If you and your ex-spouse are not able to come to an agreement regarding custody of your children, you will both be required to attend a custody hearing. At this hearing, a judge will determine custody for your children.
You will want to prove to the court that you are the best choice when it comes to custody. Here are some things you should know – and do – before the hearing.
Which spouse made the first move?
The first step in any custody case is taken by making a written submission. This written submission will clearly outline what it is you are requesting from the court.
If you make your written submission before your ex does, you will want to include as much documentation as you can with the submission. The documentation will include the items discussed below.
If your ex-spouse makes a written submission before you do, he will include all of his own documents.
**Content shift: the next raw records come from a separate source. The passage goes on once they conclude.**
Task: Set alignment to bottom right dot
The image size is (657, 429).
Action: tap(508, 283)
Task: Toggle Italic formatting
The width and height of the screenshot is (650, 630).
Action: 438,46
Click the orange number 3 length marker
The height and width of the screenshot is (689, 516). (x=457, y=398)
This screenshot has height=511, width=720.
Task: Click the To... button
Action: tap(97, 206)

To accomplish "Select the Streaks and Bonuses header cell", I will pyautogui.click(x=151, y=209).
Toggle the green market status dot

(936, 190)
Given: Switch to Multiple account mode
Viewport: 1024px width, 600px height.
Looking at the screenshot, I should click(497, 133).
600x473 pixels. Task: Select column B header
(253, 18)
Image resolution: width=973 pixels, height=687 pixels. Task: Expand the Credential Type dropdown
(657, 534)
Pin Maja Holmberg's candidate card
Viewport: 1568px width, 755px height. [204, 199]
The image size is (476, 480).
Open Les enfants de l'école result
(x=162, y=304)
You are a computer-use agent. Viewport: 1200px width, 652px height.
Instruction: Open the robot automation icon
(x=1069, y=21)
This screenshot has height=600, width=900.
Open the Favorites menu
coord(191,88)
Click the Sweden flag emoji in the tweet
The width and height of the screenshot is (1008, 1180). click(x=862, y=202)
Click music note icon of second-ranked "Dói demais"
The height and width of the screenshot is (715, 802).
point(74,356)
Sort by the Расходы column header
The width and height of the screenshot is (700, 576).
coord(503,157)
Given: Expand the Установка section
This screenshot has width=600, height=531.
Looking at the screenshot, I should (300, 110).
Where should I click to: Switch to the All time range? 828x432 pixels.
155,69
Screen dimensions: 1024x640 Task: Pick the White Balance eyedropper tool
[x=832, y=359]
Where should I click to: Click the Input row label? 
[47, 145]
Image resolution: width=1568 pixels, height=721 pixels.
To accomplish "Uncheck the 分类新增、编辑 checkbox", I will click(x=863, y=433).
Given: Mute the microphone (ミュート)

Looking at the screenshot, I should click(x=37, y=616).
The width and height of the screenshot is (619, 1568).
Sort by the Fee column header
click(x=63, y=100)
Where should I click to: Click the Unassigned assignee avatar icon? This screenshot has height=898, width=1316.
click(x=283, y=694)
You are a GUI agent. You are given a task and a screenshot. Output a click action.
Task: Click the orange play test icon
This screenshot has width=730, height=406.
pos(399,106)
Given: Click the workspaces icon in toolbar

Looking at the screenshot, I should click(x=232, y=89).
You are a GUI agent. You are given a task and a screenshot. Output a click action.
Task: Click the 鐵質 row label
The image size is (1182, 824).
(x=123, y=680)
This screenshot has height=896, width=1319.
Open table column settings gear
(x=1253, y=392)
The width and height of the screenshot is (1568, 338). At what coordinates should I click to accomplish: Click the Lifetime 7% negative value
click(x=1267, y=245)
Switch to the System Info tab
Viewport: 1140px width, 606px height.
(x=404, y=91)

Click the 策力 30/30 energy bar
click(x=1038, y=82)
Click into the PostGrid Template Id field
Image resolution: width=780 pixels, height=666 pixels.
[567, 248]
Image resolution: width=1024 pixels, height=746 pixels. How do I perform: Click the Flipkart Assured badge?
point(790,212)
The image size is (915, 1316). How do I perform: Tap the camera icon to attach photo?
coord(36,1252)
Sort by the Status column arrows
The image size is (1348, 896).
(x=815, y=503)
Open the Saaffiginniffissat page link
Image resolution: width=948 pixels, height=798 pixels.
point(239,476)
According to Georgia law, you are required to receive a copy of his submission and all of the documents he includes with it.
You may then provide the court with written responses, along with your own written documents.
What documents should you include in your submission or response?
The most important document you should include is a visitation log. If your ex goes for long periods of time without visiting your child, or is inconsistent in his visitation, it can weigh heavily in your favor.
Another log you should include is a telephone log. Does your ex regularly communicate with your child via telephone and text? If not, it can show his lack of interest in being a responsible parent.
Keep a record of child support payments. It will reflect very poorly on your ex-spouse if he is consistently late making payments, or if he has stopped making payments altogether.
Academic records are another document to include. If your child does well academically while in your care, but not so well in your ex’s care, it’s just another indicator of which parent should be awarded primary custody.
Doctor records may be important in some cases. Does your child come home from visitation with injuries or bruises? Is he repeatedly having issues because he is not consistently being given his medications? Again, something a court will consider in determining custody.
Written testimonials from respected adults who know your child well – teachers, coaches, etc. – can paint a positive and objective picture for the judge of your relationship with your child.
Feel free to include anything else that you think would benefit your case. Your attorney might also have some documents that he would like you to include with the submission or response.
When should I start documenting these things?
Start documenting the items above right away, even before your divorce. You and your spouse may go through a separation prior to your divorce, and his actions regarding your child will be just as valid during the separation as they will be after your divorce.
Save the original documents
You’d be surprised how many parents submit original documents, which can be damaged or lost when in the possession of the court. Always submit copies and keep the originals in a safe place. You may want to bring another set of copies with you to the court hearing, just to be safe.
A custody battle is never enjoyable, but if you document your ex-spouse’s actions – and start documenting them early – you will be well-prepared for your court hearing.